トランプ大統領は9月の国連総会で、相互尊重と主権に基づく各国の協調に向けた明確な構想を提示した。米国が望むのは自国の運命を自ら管理できる強いパートナーだと述べ、自身の外交政策がいかに米国と世界をより安全かつ強固にし、経済的繁栄に寄与しているかを説明した。

インド太平洋地域ほどそれが当てはまる場所はない。この地域における北朝鮮の核・ミサイルの脅威に対する同盟国と我々の対応、持続可能な域内インフラ整備への深い関与、安全保障関係改善のための援助、非市場志向型の政策と慣行に対処するパートナーとの協力は、インド太平洋地域が直面する機会と課題に関して、米国が今まで以上に日本などと共に取り組んでいることを示している。

米国の継続的なリーダーシップと取り組みを示す最も明確な例は、北朝鮮との外交関係樹立を実現するための我々の国際的な取り組みである。日本と緊密に調整し、我々はこの地域および世界中の国々と協力し、北朝鮮に圧力を加える運動に取り組んだ。全会一致で可決された国連安全保障理事会決議は3度に及び、6月にシンガポールで行われた歴史的な米朝会談で、ついに金正恩から最終的かつ完全に検証された非核化の約束を引き出した。これらの約束の実現にはまだ多くの課題があり、米国はその実現に向け引き続き北朝鮮に働きかけていくが、我々はもはや弾道ミサイル発射や核実験の差し迫った脅威には直面していない。同盟国である日本と韓国の揺るぎない決意のおかげで、我々の即応態勢と抑止力は高く保たれ、同盟国の総合的な力は我々の安全を保っている。

米国は70年以上にわたり、インド太平洋地域の自由と開放性、そして繁栄を促進してきた。トランプ大統領の国家安全保障戦略は、これらの取り組みを最優先課題として強調している。トランプ政権は、米国のインド太平洋地域への投資は、米国、経済、そして全世界のためであると考えている。今や我々は、持続可能性を確保するため、さらなる民間の参入を支援し、雇用と富を創出する一方で、質の高いインフラ投資に向けた開発努力を重視し、制約の多い国家主導の取り組みに代わる強力な方法を提供するための開発金融機関の組織改革を行っている。この取り組みの一例が、「米国の海外インフラ投資の枠組みを支援・強化するための法案」(BUILD)である。海外の戦略的機会への米国の民間投資を支援するため、米国政府の開発融資限度額が2倍以上の600億ドルに引き上げられる。もう1つの例は、新たに発表されたインド太平洋地域のインフラ事業に投資する、米国、日本、オーストラリアの3国間パートナーシップである。これは、米国海外民間投資公社(OPIC)が、昨年日本のパートナーとともに調印した2つの合意と、OPICがこれまでインド太平洋全域で、エネルギー、教育、金融、農業分野で支援してきた重要な現在の投資に加わるものである。

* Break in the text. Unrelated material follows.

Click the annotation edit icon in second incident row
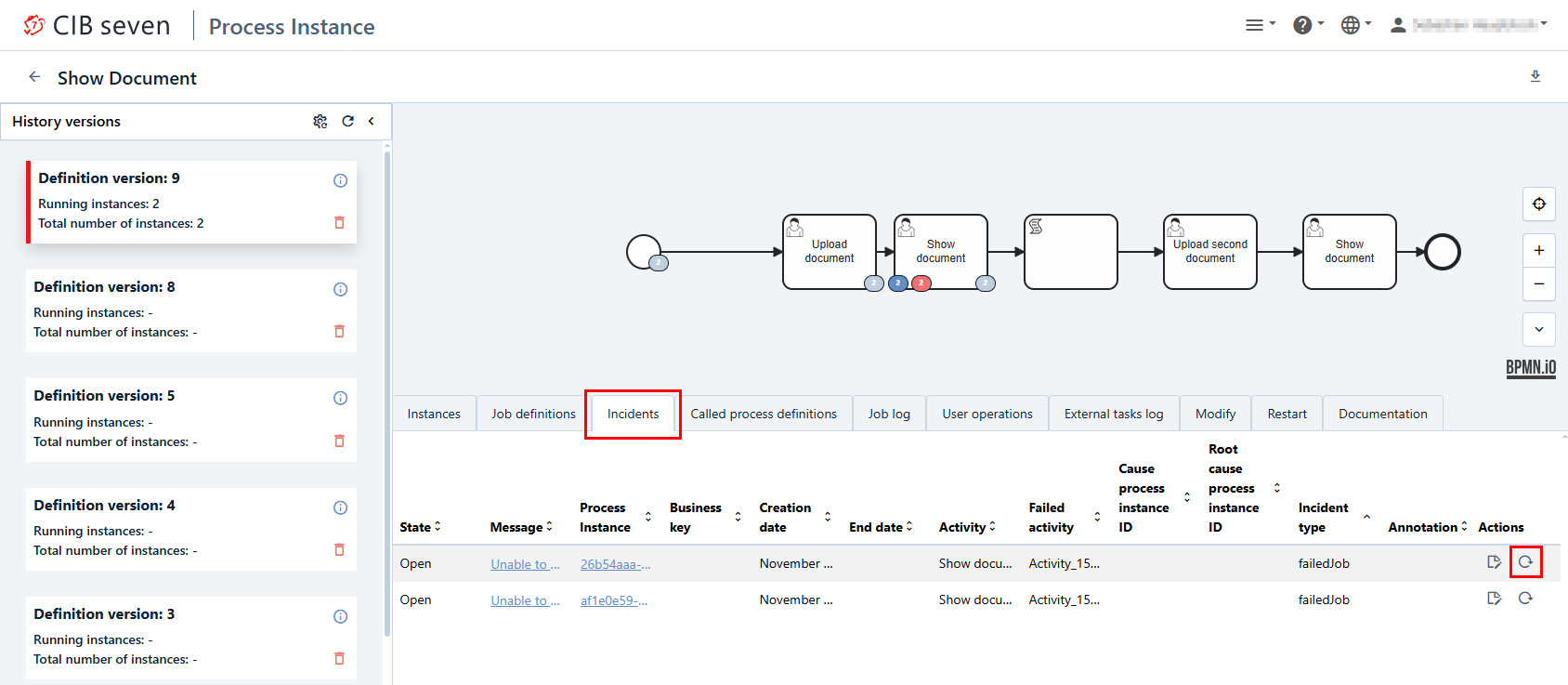 1494,599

このような取り組みを成功させるには、我々は今後も、インド太平洋地域の海上、空域、将来にわたる安全なサイバー空間に、自由で開かれたアクセスを確保していく必要がある。8月にシンガポールで開催された東南アジア諸国連合の会合で、まさにその実現を目的とした、この地域のための我々の新しい安全保障構想が発表された。安全保障を支援するおよそ3億ドルの拠出は、インド太平洋全域の国々の海洋安全保障、人道支援、災害救援、平和維持能力を強化し、国際犯罪に対処するものである。これは我々が過去3年間に提供した支援を上回る。米国が今年新たに増額した防衛費は、この地域の安全保障問題への対処を正面から見据え、航行と上空飛行の自由を確保する我々の取り組みを強化し、合法的な海上と空域の利用を尊重するものである。我々は自衛隊の即応態勢と有効性だけでなく、米軍との相互運用性を強化するため、米国の同盟国である日本に、引き続き最先端の防衛能力を提供していく。

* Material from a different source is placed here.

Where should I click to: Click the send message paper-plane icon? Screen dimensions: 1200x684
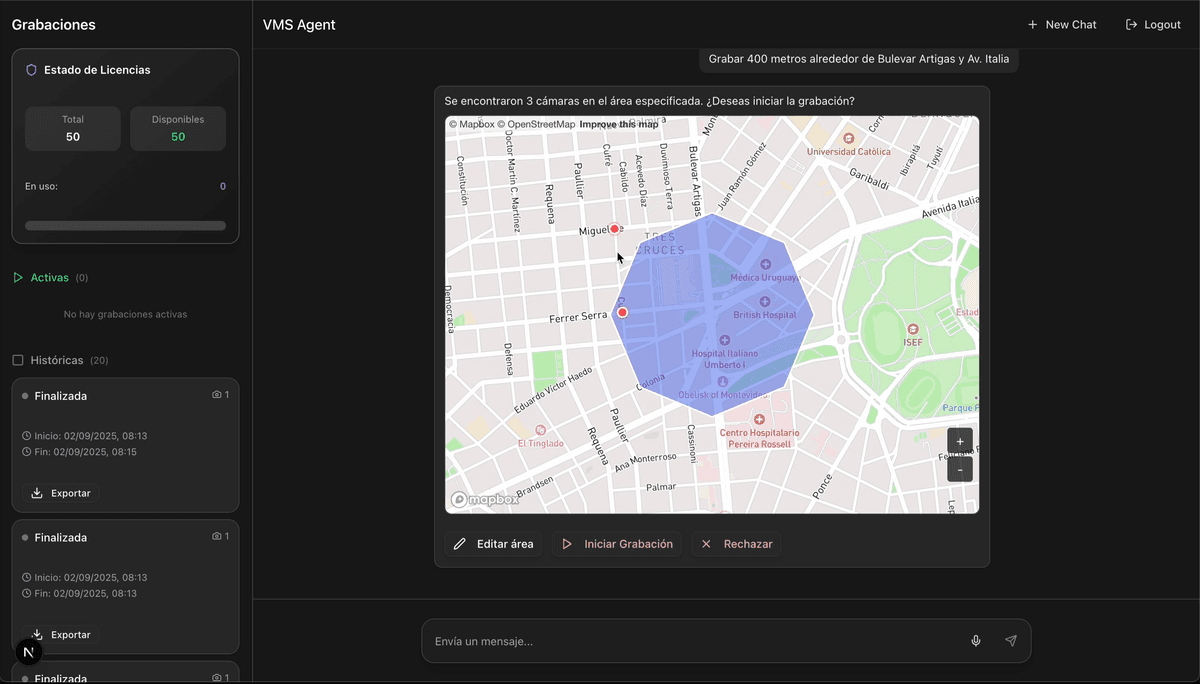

最後に、米国は公正で互恵的な貿易に引き続き取り組んでいく。国連総会を機会に、米国は知的財産収奪、強制的技術移転、産業補助金、国有企業が生む各種の歪み、そして過剰生産など、第3国による不公正な貿易慣行に対処する日本と欧州連合との共同行動計画に合意した。その目的を達成するため、世界貿易機関改革など、我々は今後の幅広い強固な行動を視野に入れている。これらの取り組みは、全ての国に恩恵をもたらす世界的な通商制度構築における関与と指導力を、我々が重視していることを改めて示している。

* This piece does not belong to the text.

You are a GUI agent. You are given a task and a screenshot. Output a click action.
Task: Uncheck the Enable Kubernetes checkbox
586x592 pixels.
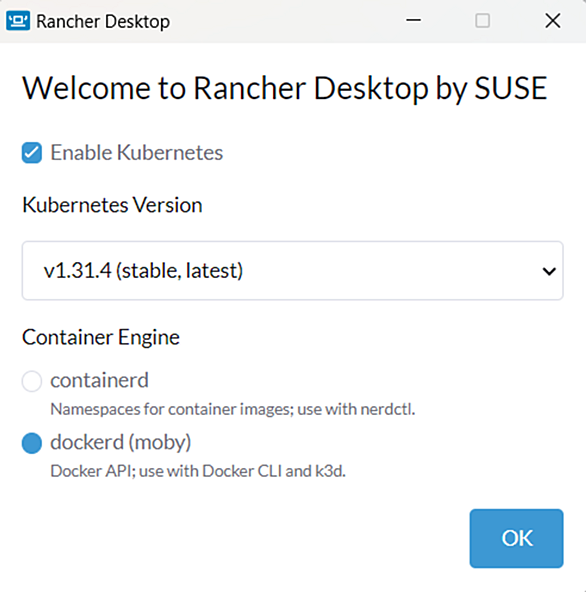tap(32, 153)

我々が故郷と呼ぶインド太平洋地域は、米国経済と安全保障の利害にとって重要である。この地域への我々の関与は、米国の利益だけでなく、パートナー、同盟国、隣国の利益に資する。実際トランプ大統領は、米国がこの地域に関与するのは、平和を広め、安全保障を促進し、我々のパートナーと協力して、主権国家が繁栄する、真に自由で開かれたインド太平洋地域を実現するためだと述べてきた。米国の揺るぎない同盟国日本とともに、この地域と我々の関係は、かつてないほど強固である。